Valen’s positive attitude and determination have helped her achieve what she calls an amazing life. She met her soul mate, Noah, in 2007, and they married on Sept. 17, 2011. Things were going well for the couple, who live in northern California, until 2016. It was then that Valen began to suffer recurrent episodes of infections to the point she developed a life-threatening antibiotic resistant bacterial infection. Finally, in 2018 her doctor in California said Valen needed a liver transplant or she would die. To improve the chances of getting an organ sooner, the doctor suggested that Valen  dual list in California and another state.  The physician’s top recommendation  
was the Washington University and  Barnes-Jewish Transplant Center  
in St. Louis. 

However, following the doctor’s advice meant the couple would have to temporarily relocate to St. Louis. It was a tough decision because it meant traveling far from the home they loved in northern California.  
But after Valen was evaluated at  

Barnes-Jewish, they knew it was the right choice. Valen believes she is alive today because of her surgeon, William Chapman, MD, chief of the Section of Transplant Surgery, division chief of General Surgery at Washington University School of Medicine, and hepatologist Jeffrey Crippin, MD, vice chairman for Clinical Programs in the Department of Medicine. 
“I only had to wait one week for a liver. That was extraordinary,” Valen says. “Six weeks later I couldn’t believe I was walking in an airport and  on a plane on the way home.”

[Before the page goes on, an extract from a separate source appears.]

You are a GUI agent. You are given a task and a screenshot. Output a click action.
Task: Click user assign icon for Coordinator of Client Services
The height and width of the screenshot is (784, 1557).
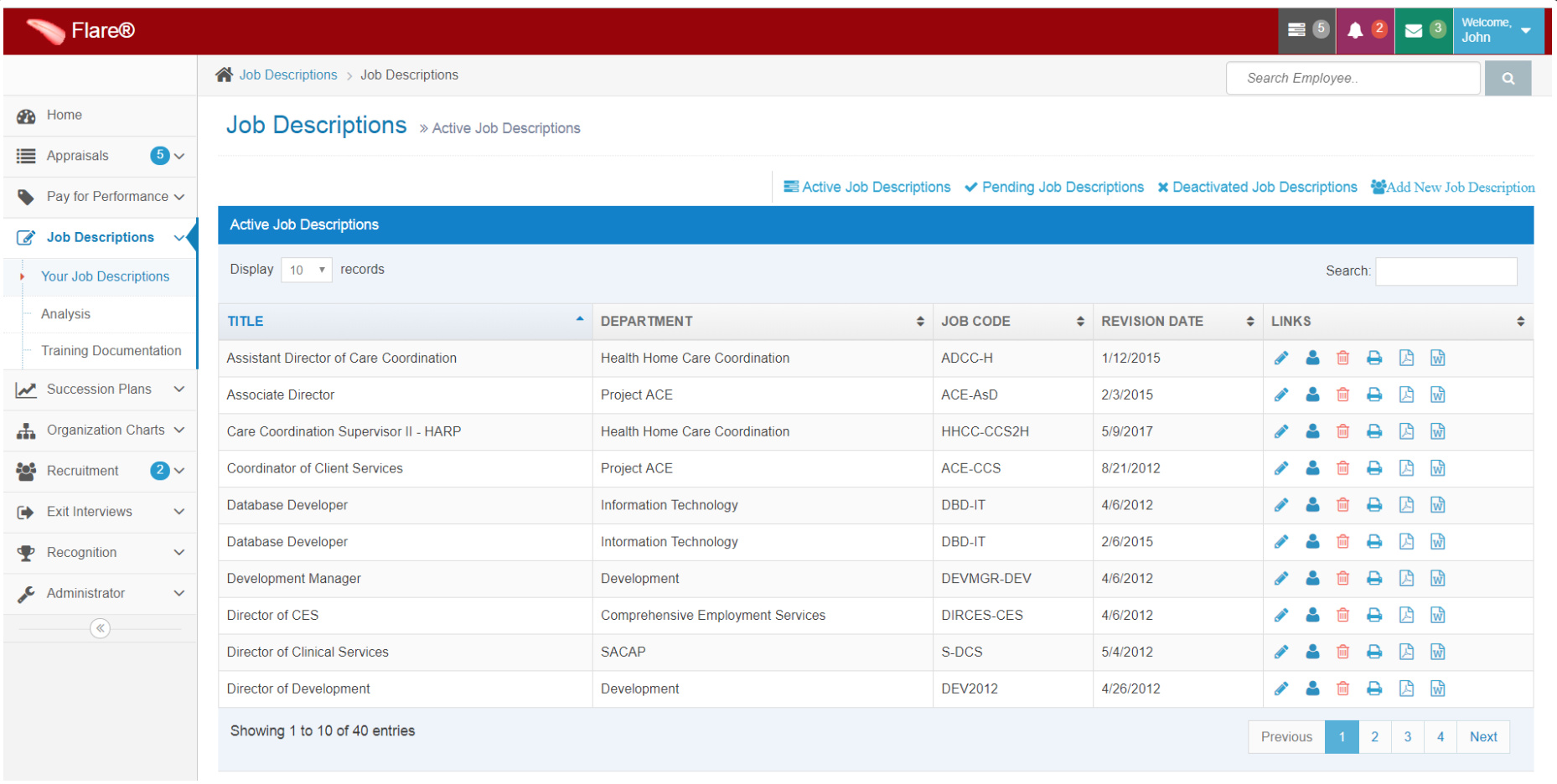(x=1312, y=468)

Although Valen was a complicated case, Dr. Chapman explains that 
the surgery went smoothly because the center has extensive experience transplanting patients with complex medical problems that some hospitals and physicians don’t have the expertise to address. “The top tier medical and surgical care combined with the collegiality of the entire team makes this a place that patients want to come,” says Dr. Chapman. “It’s a multidisciplinary team. That’s a catchy term today.  But I will tell you that in the area of transplant, we were doing it well before anyone else was doing it. We’ve been using that approach essentially  
since transplant started.”

The transplant teams comprise professionals from a variety of disciplines. They include surgeons, hepatologists, nurses, coordinators, anesthesiologists, social workers, dieticians and financial counselors. The team may expand to  include other specialists, such as  oncologists, when needed. 

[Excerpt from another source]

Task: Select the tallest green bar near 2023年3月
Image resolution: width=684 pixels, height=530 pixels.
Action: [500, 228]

Dr. Chapman notes that some of the center’s coordinators have been at the transplant center for more than 25 years and are available 24/7. “Because of that, patients  are able to develop a lifeline to the program. It’s very reassuring to the patients,” he says. Valen agrees, adding that a year after her liver transplant, she had the option to switch her care to California doctors  near her home. 

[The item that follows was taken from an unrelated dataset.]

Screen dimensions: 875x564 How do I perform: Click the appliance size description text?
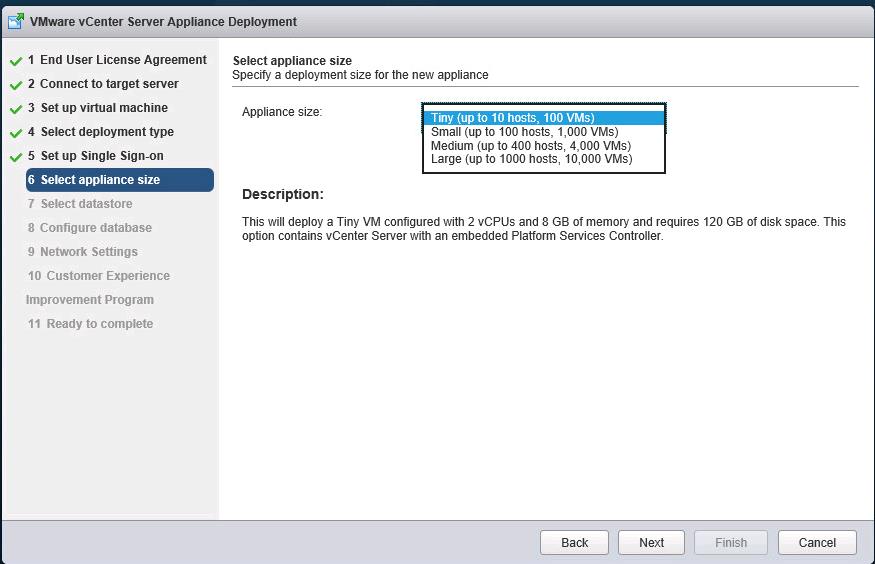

“There is no way I would ever do that. I have no interest in switching because I have such trust in Barnes-Jewish Hospital,” she says.  “I know I’m where I ought to be. Being able to have trust in who cares for you is priceless. It’s huge in a patient’s world to know that if something happens you have this extraordinary team caring for you. It gives you hope that no matter what, everything will be ok.”

Valen says she will be eternally grateful to Drs. Chapman and Crippin.

“They are both so caring and genuine. You can just feel that their work  is not what they do. It’s who they are,” she says. “I am thriving today  because of them, my donor and the entire health care team at  Barnes-Jewish Hospital.”